WORK REQUEST: Repeat each line of the material below without change.
--------
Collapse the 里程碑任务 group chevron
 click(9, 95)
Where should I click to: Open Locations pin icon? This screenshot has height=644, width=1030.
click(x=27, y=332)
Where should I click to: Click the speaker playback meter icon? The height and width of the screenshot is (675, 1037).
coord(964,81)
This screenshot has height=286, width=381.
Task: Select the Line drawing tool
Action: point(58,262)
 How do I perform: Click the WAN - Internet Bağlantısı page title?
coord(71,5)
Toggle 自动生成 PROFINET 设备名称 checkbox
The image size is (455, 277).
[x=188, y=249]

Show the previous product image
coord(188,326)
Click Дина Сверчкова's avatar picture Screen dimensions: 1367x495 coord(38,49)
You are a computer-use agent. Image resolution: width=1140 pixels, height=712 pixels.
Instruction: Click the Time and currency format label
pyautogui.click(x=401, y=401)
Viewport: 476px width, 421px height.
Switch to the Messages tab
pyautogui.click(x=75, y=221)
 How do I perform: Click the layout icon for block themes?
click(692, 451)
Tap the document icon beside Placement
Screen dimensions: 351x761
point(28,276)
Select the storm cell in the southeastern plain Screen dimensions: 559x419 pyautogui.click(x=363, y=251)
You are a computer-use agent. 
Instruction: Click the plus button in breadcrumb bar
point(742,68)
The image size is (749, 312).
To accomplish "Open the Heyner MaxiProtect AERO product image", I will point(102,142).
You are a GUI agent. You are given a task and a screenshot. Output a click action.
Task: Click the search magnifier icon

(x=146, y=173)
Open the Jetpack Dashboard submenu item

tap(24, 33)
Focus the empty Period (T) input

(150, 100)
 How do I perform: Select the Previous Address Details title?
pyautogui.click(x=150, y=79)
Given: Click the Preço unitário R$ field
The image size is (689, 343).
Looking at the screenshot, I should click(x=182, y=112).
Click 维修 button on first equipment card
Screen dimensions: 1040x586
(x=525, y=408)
--------
RESULT OF THIS EXERCISE:
Collapse the 里程碑任务 group chevron
 click(9, 95)
Where should I click to: Open Locations pin icon? This screenshot has height=644, width=1030.
click(x=27, y=332)
Where should I click to: Click the speaker playback meter icon? The height and width of the screenshot is (675, 1037).
coord(964,81)
This screenshot has height=286, width=381.
Task: Select the Line drawing tool
Action: point(58,262)
 How do I perform: Click the WAN - Internet Bağlantısı page title?
coord(71,5)
Toggle 自动生成 PROFINET 设备名称 checkbox
The image size is (455, 277).
[x=188, y=249]

Show the previous product image
coord(188,326)
Click Дина Сверчкова's avatar picture Screen dimensions: 1367x495 coord(38,49)
You are a computer-use agent. Image resolution: width=1140 pixels, height=712 pixels.
Instruction: Click the Time and currency format label
pyautogui.click(x=401, y=401)
Viewport: 476px width, 421px height.
Switch to the Messages tab
pyautogui.click(x=75, y=221)
 How do I perform: Click the layout icon for block themes?
click(692, 451)
Tap the document icon beside Placement
Screen dimensions: 351x761
point(28,276)
Select the storm cell in the southeastern plain Screen dimensions: 559x419 pyautogui.click(x=363, y=251)
You are a computer-use agent. 
Instruction: Click the plus button in breadcrumb bar
point(742,68)
The image size is (749, 312).
To accomplish "Open the Heyner MaxiProtect AERO product image", I will point(102,142).
You are a GUI agent. You are given a task and a screenshot. Output a click action.
Task: Click the search magnifier icon

(x=146, y=173)
Open the Jetpack Dashboard submenu item

tap(24, 33)
Focus the empty Period (T) input

(150, 100)
 How do I perform: Select the Previous Address Details title?
pyautogui.click(x=150, y=79)
Given: Click the Preço unitário R$ field
The image size is (689, 343).
Looking at the screenshot, I should click(x=182, y=112).
Click 维修 button on first equipment card
Screen dimensions: 1040x586
(x=525, y=408)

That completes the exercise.